§ To do
Only these lines are needed: the first line of the entries below through the line with "Screen dimensions: 669x593", each returned exactly.

§ Data under study
•••

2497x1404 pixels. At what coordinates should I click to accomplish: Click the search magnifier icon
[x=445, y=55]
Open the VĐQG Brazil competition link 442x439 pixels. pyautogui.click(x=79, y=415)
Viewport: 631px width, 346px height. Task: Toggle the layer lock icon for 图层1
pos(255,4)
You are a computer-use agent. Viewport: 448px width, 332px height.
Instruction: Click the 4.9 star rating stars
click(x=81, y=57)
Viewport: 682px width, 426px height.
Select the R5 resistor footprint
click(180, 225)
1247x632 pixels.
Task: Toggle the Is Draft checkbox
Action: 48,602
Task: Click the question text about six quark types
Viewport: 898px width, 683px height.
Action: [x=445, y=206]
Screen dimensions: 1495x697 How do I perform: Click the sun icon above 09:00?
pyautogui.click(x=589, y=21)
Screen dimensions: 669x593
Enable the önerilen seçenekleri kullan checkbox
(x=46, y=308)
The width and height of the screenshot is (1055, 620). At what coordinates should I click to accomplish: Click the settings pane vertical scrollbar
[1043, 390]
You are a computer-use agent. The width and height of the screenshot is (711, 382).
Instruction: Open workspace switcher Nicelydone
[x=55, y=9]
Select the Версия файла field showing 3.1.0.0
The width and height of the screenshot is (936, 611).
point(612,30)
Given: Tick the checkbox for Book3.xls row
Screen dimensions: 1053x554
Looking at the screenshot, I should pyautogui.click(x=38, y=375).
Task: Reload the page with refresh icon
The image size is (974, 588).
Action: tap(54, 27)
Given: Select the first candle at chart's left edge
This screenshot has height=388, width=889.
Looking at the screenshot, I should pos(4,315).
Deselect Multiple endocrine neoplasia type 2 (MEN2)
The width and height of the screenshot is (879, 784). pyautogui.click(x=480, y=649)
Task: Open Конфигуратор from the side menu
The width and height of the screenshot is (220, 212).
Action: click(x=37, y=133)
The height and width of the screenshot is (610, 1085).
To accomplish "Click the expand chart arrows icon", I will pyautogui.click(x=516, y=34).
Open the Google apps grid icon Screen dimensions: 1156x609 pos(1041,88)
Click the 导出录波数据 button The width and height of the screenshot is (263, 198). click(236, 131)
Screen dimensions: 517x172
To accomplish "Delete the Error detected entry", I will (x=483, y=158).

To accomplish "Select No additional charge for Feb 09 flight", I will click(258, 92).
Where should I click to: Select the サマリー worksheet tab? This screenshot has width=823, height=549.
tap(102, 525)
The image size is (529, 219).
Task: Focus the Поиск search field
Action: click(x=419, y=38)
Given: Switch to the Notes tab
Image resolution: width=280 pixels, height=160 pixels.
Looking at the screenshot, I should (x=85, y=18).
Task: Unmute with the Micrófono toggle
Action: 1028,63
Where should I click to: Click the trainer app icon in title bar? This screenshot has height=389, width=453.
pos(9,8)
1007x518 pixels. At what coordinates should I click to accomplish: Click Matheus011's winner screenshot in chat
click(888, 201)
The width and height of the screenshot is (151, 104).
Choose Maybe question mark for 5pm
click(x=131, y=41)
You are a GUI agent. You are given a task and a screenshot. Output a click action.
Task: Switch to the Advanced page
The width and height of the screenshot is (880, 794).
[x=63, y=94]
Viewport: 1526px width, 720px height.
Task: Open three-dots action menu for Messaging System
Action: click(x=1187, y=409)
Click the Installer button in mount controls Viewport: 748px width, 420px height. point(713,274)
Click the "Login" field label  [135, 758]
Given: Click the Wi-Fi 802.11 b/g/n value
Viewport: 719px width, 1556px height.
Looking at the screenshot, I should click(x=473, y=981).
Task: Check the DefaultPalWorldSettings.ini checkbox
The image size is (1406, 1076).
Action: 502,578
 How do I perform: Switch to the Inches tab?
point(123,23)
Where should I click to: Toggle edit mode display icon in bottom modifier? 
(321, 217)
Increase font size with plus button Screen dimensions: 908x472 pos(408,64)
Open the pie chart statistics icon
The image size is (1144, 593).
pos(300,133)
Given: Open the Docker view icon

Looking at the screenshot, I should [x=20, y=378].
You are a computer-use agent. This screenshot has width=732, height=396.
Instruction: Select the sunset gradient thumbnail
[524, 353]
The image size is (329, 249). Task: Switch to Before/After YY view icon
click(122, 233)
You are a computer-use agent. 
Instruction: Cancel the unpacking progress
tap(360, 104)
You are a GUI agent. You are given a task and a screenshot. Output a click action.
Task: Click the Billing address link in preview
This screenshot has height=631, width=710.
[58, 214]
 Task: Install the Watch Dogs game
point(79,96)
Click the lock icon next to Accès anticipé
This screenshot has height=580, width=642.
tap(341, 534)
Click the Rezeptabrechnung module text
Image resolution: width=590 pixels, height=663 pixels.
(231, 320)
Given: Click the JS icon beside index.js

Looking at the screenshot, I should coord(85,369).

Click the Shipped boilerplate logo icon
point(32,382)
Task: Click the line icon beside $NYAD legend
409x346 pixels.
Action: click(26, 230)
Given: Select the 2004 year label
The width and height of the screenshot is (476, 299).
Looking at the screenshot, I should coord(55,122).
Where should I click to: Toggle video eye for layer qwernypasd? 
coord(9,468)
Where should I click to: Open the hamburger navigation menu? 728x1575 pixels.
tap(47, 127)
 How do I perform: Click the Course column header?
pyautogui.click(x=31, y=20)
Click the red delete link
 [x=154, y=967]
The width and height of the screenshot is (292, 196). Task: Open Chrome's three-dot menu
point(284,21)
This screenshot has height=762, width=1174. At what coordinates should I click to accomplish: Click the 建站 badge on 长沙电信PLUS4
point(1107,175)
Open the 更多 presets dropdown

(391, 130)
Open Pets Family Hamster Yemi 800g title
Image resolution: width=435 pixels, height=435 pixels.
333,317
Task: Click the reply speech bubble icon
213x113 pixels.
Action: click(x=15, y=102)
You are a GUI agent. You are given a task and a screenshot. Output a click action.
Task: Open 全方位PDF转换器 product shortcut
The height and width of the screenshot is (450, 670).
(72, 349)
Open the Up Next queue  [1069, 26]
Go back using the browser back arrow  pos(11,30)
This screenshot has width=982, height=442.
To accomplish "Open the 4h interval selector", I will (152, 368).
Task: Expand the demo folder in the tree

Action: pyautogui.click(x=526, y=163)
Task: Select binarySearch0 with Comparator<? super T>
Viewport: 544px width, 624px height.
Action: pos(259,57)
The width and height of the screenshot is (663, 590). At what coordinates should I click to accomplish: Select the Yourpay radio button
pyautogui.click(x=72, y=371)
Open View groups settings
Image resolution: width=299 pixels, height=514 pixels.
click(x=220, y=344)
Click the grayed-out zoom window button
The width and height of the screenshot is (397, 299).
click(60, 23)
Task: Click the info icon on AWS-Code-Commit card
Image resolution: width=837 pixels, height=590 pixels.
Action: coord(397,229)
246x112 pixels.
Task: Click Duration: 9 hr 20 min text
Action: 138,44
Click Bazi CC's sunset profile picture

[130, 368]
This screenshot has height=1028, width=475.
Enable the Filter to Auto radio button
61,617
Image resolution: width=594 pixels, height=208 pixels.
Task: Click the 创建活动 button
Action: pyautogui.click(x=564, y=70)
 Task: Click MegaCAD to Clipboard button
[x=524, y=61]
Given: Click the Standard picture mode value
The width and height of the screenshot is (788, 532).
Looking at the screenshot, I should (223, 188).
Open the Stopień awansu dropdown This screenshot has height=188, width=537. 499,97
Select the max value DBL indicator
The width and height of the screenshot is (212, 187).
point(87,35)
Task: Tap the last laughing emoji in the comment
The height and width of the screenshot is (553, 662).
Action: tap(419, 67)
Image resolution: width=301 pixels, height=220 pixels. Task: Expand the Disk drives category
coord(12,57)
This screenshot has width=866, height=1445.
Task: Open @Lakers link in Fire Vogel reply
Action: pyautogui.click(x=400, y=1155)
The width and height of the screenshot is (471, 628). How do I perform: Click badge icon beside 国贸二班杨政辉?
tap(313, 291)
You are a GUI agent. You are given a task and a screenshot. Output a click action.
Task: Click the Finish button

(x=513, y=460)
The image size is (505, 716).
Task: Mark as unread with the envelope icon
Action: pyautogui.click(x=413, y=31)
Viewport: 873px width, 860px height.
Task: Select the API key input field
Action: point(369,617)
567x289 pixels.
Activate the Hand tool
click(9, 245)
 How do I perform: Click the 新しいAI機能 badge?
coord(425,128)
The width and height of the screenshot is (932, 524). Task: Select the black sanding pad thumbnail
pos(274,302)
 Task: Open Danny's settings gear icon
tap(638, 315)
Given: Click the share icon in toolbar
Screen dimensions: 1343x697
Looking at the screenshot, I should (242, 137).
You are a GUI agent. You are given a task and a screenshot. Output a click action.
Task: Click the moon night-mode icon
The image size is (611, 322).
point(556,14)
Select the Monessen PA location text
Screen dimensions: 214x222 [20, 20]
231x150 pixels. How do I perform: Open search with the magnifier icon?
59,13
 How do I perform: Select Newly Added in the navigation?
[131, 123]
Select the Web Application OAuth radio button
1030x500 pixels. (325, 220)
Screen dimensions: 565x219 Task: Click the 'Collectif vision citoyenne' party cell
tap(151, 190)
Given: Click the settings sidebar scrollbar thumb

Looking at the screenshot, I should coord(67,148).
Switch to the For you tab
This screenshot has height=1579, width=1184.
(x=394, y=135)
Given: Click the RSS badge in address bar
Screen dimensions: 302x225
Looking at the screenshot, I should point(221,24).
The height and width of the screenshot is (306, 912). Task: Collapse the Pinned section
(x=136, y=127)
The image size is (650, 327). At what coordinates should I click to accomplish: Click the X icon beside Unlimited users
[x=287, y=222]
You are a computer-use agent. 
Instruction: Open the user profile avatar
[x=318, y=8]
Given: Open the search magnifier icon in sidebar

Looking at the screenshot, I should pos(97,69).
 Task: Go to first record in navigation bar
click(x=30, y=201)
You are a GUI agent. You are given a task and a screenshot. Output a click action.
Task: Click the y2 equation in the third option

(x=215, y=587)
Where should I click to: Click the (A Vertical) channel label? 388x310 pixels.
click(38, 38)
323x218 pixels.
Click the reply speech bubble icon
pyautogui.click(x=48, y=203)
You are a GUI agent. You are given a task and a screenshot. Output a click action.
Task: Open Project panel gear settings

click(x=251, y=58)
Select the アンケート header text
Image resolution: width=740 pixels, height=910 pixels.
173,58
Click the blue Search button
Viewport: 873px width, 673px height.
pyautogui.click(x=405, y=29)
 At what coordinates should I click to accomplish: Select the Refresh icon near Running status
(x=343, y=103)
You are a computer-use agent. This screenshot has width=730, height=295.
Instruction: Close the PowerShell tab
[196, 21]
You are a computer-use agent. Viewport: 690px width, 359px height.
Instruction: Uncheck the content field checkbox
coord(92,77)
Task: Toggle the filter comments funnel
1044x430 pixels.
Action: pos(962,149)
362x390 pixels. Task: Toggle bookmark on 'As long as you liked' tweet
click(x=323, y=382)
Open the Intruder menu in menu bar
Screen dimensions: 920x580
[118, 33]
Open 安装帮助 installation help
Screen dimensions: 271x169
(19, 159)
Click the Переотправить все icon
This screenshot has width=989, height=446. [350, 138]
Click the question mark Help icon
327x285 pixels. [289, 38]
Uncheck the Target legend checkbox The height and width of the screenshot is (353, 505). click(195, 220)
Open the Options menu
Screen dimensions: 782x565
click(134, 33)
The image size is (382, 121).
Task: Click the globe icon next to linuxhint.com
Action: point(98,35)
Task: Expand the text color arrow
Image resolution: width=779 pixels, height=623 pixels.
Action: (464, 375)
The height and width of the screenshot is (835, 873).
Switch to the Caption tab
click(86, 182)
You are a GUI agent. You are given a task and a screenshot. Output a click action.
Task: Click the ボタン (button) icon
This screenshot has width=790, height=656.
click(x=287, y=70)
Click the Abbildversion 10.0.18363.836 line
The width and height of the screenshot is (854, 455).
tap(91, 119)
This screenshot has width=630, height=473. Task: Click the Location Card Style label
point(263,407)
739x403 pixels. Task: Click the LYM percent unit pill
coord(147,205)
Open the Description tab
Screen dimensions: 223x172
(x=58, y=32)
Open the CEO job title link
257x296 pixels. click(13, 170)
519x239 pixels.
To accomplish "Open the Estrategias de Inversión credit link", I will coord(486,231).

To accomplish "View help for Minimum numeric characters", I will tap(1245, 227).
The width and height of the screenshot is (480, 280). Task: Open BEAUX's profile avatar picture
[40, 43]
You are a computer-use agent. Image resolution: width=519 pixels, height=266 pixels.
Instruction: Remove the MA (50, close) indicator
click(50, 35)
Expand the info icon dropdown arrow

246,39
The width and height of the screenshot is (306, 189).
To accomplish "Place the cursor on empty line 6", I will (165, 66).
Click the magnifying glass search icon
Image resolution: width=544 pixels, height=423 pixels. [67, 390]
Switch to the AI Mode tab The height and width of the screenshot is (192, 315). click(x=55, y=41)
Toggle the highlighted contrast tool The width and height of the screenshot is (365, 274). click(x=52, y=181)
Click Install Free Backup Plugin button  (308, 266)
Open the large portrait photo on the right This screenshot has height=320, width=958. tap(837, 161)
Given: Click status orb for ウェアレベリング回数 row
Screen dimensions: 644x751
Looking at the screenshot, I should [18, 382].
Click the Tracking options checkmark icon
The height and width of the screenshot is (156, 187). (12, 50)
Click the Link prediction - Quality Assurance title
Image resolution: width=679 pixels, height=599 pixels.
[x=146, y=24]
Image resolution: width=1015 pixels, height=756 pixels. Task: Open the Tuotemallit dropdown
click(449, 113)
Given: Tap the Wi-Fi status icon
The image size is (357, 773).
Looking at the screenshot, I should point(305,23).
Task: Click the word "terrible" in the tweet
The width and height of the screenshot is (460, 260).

•••

§ Finished exercise
2497x1404 pixels. At what coordinates should I click to accomplish: Click the search magnifier icon
[x=445, y=55]
Open the VĐQG Brazil competition link 442x439 pixels. pyautogui.click(x=79, y=415)
Viewport: 631px width, 346px height. Task: Toggle the layer lock icon for 图层1
pos(255,4)
You are a computer-use agent. Viewport: 448px width, 332px height.
Instruction: Click the 4.9 star rating stars
click(x=81, y=57)
Viewport: 682px width, 426px height.
Select the R5 resistor footprint
click(180, 225)
1247x632 pixels.
Task: Toggle the Is Draft checkbox
Action: 48,602
Task: Click the question text about six quark types
Viewport: 898px width, 683px height.
Action: [x=445, y=206]
Screen dimensions: 1495x697 How do I perform: Click the sun icon above 09:00?
pyautogui.click(x=589, y=21)
Screen dimensions: 669x593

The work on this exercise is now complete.